Internacional
02 abril 2022 às 22h59

Será Mariupol um campo de concentração?

Deportações e violações são relatadas. Não há comida, gás, eletricidade ou internet desde de 6 de março.

André Luís Alves, enviado especial à Ucrânia

Quem chega de Mariupol respira de alívio, alguns sorriem, como é caso da família de Alexander e Victoria, com os quatro filhos. Outros estão demasiado cansados para qualquer expressão, mas só um lugar de paz nos permite estarmos cansados. Em guerra, o stress não o permite, pois o que interessa é sobreviver. Ninguém se quer lembrar do inferno que viveu em Mariupol até conseguir escapar.

Os depoimentos parecem descrever um campo de concentração, onde não há comida, nem eletricidade, nem internet, nem gás, desde de 6 de Março, e onde a morte respeita a indizível regra da aleatoriedade. Quem vem de Mariupol fala de deportações de homens para Donetsk para serem obrigados a trabalhos forçados, primeiro para Taganrog e Rostov-on-Don, e depois para territórios da Sibéria na Rússia. Dizem haver violações. Quem está tomar conta dos checkpoints russos são os separatistas de Donetsk e Lugansk. Quem vive ainda nesta na cidade tenta sobreviver, sobretudo em caves, e só vem ao exterior para cozinhar com lenha na rua, mas de repente cozinhar é algo arriscado.

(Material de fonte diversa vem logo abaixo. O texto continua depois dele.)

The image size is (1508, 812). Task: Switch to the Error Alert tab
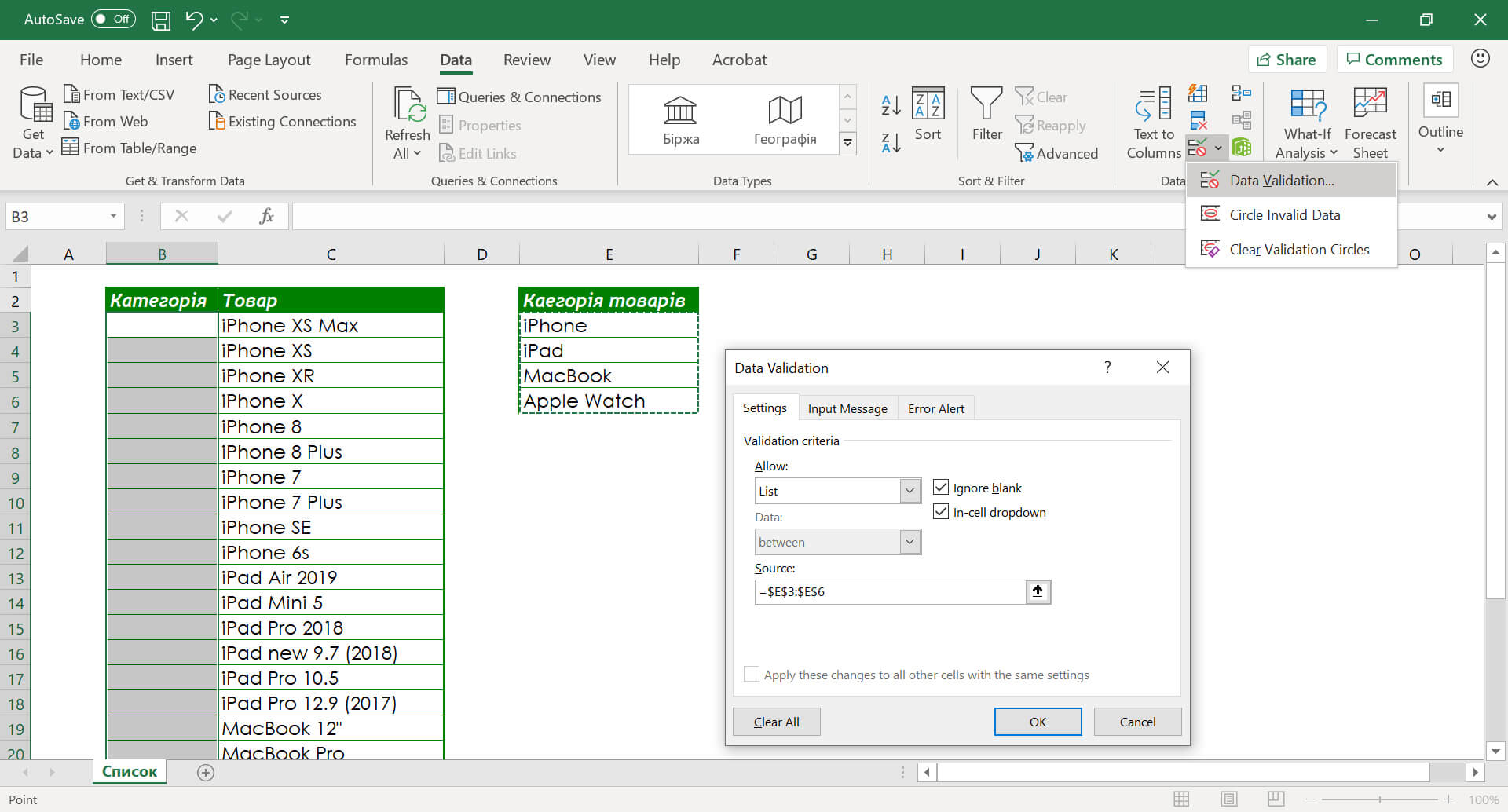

Mariupol está cercada pelo exército russo há semanas e a única resistência ucraniana a manter a defesa, e a evitar a total ocupação russa, é o batalhão de Azov. Um grupo controverso que muitos denominam de nazi, mas do percebi com quem falei preferem dizer que são como os templários, cavaleiros que fizeram escola em Portugal e que se destacaram nas cruzadas. Dizem que não são nazis, mais sim de extrema-direita, e que têm judeus também a combater e a ajudar na retaguarda como voluntários. Este grupo foi fundado em 2014, após a invasão da Ucrânia oriental pela federação russa, o que com o tempo deu origem às repúblicas separatistas de Donetsk e Lugansk, e uma guerra adormecida pelos acordos de Minsk. Rótulos à parte ninguém questiona bravura do batalhão de Azov.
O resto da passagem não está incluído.